On a particular day into the maturing process — my memory is good, but it’s not that good — I asked him about the silver thingee that looked like the big silver dollars I had encountered and spent (along with half dollar coins) from early youth through about third grade. He explained that when he was a boy growing up in Columbia, North Carolina, there was a time when he “thumped” (my term; the more appropriate term is “peened” – thankyou Hawkeye) the edge of a silver dollar against a hard steel railroad rail near his home. He had kept it ever since as a good luck charm. He must have been 40-something when I was growing up on Whittier. The image of Dad as a kid, eight, nine or 10, sitting close to a railroad track in the country on a sunny summer day, peening away, fascinated me; still does.  It’s something I would have enjoyed doing if I’d ever spent any time outside the city.

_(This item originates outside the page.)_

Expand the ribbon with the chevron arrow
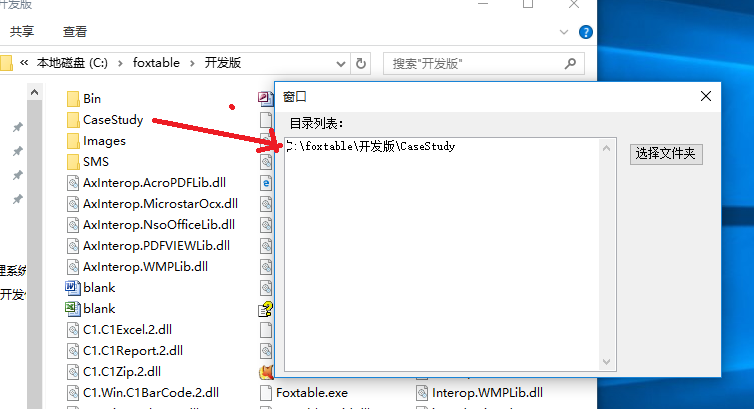The height and width of the screenshot is (409, 754). tap(564, 32)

While growing up at 2016 I held Dad’s good luck charm in my hands maybe 30 times over the years; gazed at it on the top of the chest of drawers more than that as I grew tall enough to see the top, to look down on it from eyes’ height of just under six feet.  There were times I wished I owned it; considered swiping it, though I knew Dad would know where to look for it.  When Dad moved to Rockford, Illinois in 1967, leaving Mom and me on Whittier, just before I started attending  Mac Murray  College in Jacksonville, Illinois, Dad took his good luck charm with him. When he returned to Springfield in 1990 to purchase a duplex with me, he still had it.

When he departed this life December 12, 1994, he left it behind. I kept it in my desk drawer until earlier this week.  I had looked at it occasionally  since, but didn’t feel much magic about it until last week when doing darn near anything to better my circumstance began to seem GLARINGLY WORTH DOING.  It has been in my pants pocket every day since.

Dad's good luck charm


When I arrive home from work and change pants,  it resides on the top of my chest of drawers.

 Live long . . . . . . . and proper.